The Globalization of the IQ Wars

Far-right ideas about race and intelligence are migrating into the mainstream — and not just in the US.

Thilo Sarrazin Book Reading

Thilo Sarrazin, German Social Democrat and former Bundesbank board member, signs autographs at a book event in 2010 in Berlin as police keep a watchful eye. Sean Gallup / Getty


The IQ wars have broken out again, with skirmishes between the policy journalists at Vox, the popular podcaster Sam Harris, and the battle-scarred veteran, Charles Murray. The context seems unique this time in the wake of the 2017 campus clashes between antifa and the “alt right” and the death of Heather Heyer in Charlottesville. For those who have followed the conflict over the decades, it can seem like eternal return. Questioned recently about the resurgence of the race and IQ wars, one educational psychologist asked, “When did they ever go away?”
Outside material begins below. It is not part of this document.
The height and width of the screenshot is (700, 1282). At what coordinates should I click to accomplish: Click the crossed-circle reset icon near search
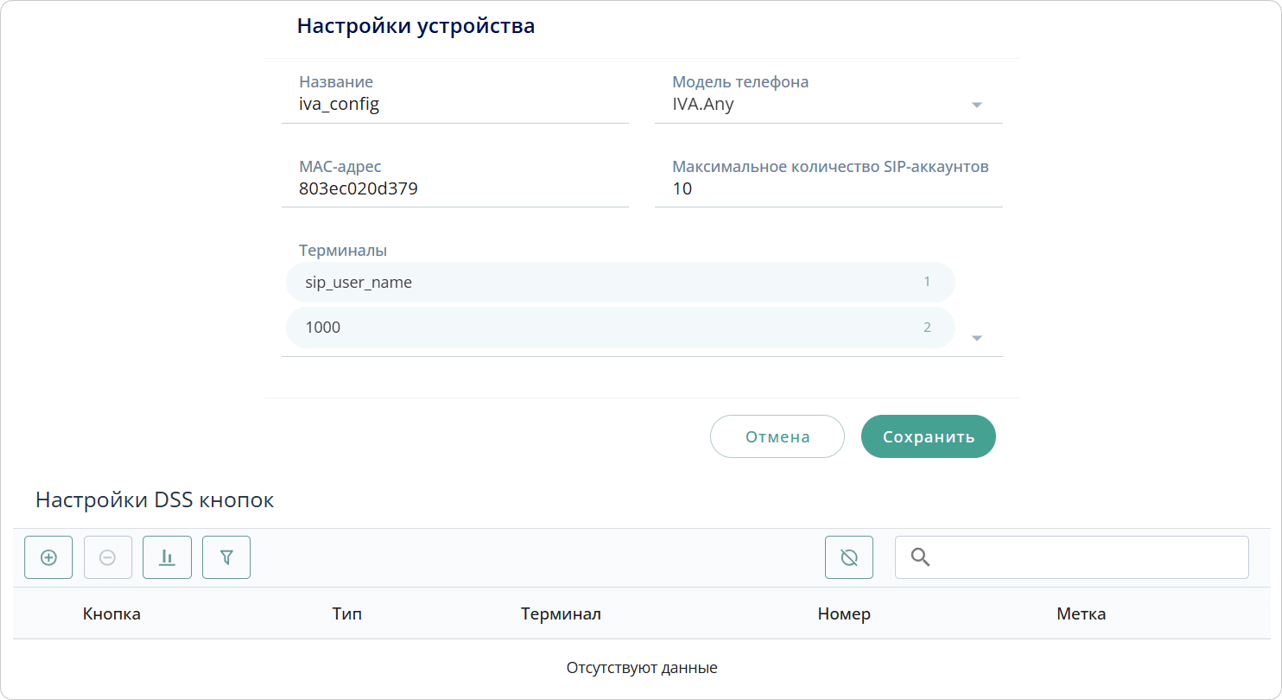tap(849, 558)
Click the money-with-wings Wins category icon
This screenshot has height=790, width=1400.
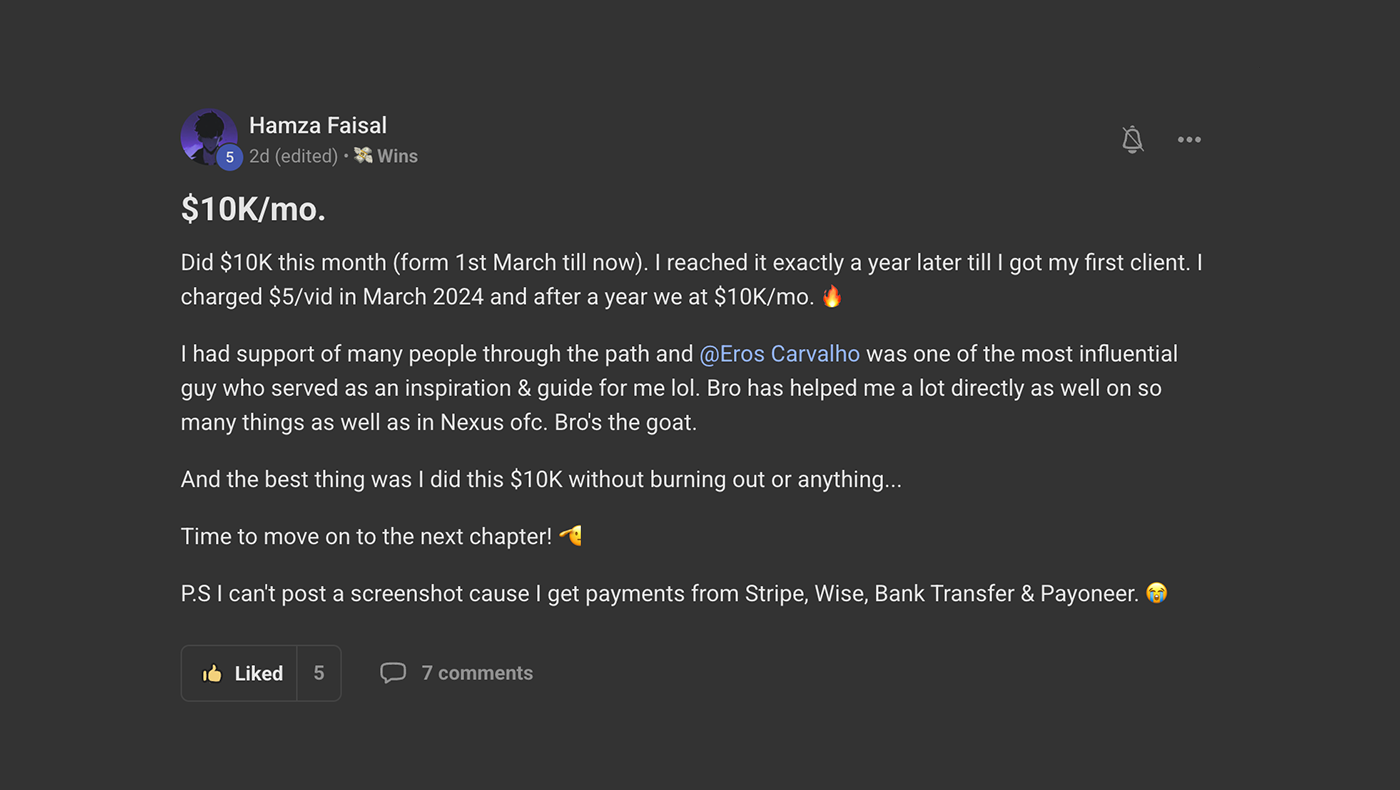[x=363, y=156]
But there is something different about the present battle. Though the fact has escaped notice in the United States, the last few years have seen the globalization of the IQ wars. Arguments from the far-right fringes have entered mainstream politics, not just when the world’s most powerful leader states his preference for Norwegian immigrants over Haitians and Africans but in the site of the twentieth century’s most murderous racist project: Germany.

For the last fifty years, the keepers of the flame of the idea of genetically based racial differences in intelligence have been the small group of psychologists and sociologists affiliated with the Pioneer Fund. Founded in 1937 for the “improvement of the white race,” the fund has been headed since 2013 by the notorious racial psychologist Richard Lynn, most recently in the news for his involvement with a secret eugenics conference held at the University College London.